Fortunately there are now numerous concrete issues with appeal on both sides of the border which also relate to the growing cohort of young people who do not necessarily identify with either of the old nationalist and Unionist traditions. These include:

  1. Opposition to austerity and cutbacks whether imposed by Sinn Fein/DUP or any combination of FF/FG/ Labour and the Greens, and solidarity with workers’ struggles regardless of jurisdiction or community.
     
  2. A unified cross-border strategy to suppress COVID. To have divergent strategies in the two jurisdictions is obviously disastrous.
     
  3. Opposition to gender violence. The massive response on the streets of Dublin to the Belfast Rape Trial verdict in March 2018 was, as Eamonn McCann said at the time, ‘a demonstration not just for a United Ireland but of a united Ireland.’
     
  4. Opposition to control of our bodies, education, and lives by churches or religious ideologies and outdated morality, and support for a woman’s right to choose.
     
  5. Anti-racism: Black Lives Matter movements occurred North and South, and there were parallel demonstrations in Belfast and Dublin. No to scapegoating migrants and refugees, North and South.
     
  6. LGBTQ+ rights and pride, North and South.
     
  7. Defence of the environment, from fracking to climate change, toxic mining in the Sperrins to LNG plants on the Shannon – we all have a common interest in defending the natural environment of Ireland and the planet against predatory capital North and South.

On all these issues and others which will arise in the future, we can prepare the way for winning a border poll and for a Socialist United Ireland by encouraging the maximum possible cross-border united action, solidarity, mutual support, and mobilization on all current campaigns.

Continuing on the theme of the Marxist analysis of Irish history, and making this a bumper edition, we have Brian Kelly on Marx and the Fenians, Alex Day on the decline of the landless labourer, and Paul O’Brien on how the great playwright Sean O’Casey responded to the Civil War.

Also, Dave O’Farrell contributes a very timely critique of the Irish State’s response to COVID, including the rotten role of Big Pharma and the vaccine shambles.

Finally, spring 2021 is the 150th anniversary of one of the greatest struggles in international workingclass history and the first, albeit short-lived, example of workers’ power, the Paris Commune, and of the birth of one the greatest of all revolutionary socialists, Rosa Luxemburg. We mark the former with a study by Jason Dawsey of Marx’s historic and impassioned analysis of the Commune in The Civil War in France, and the latter with a glowing review by John Molyneux of Volume III of Luxemburg’s Collected Works.

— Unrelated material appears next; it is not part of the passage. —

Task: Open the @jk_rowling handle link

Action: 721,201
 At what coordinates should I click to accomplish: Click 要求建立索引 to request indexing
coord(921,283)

This in turn is one of several reviews of relevant and interesting recently published works: Giles Tremlett on The International Brigade, reviewed by Andy Durgan; James Loughlin on Fascism and the Far Right in Ulster, reviewed by Peter Bothwell; Sudhir Hazareesingh on Toussaint L’Ouverture, reviewed by Joe Moore; and the Routledge Handbook of Marxism and Post-Marxism, reviewed by Aislinn Shanahan Daly.